* [Aim of the task]: Your answer should consist of every line in the records that holds "each".

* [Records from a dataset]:
=== Section Start ===

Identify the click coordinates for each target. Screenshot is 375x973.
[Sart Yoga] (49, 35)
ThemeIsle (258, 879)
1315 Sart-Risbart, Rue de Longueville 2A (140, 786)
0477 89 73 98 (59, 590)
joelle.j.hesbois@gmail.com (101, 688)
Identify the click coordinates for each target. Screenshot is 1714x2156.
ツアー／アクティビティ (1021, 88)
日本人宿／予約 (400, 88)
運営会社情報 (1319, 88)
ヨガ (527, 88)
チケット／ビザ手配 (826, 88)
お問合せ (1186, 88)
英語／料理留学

=== Section End ===

* [Solution for this exercise]:
Identify the click coordinates for each target. Screenshot is 375x973.
Identify the click coordinates for each target. Screenshot is 1714x2156.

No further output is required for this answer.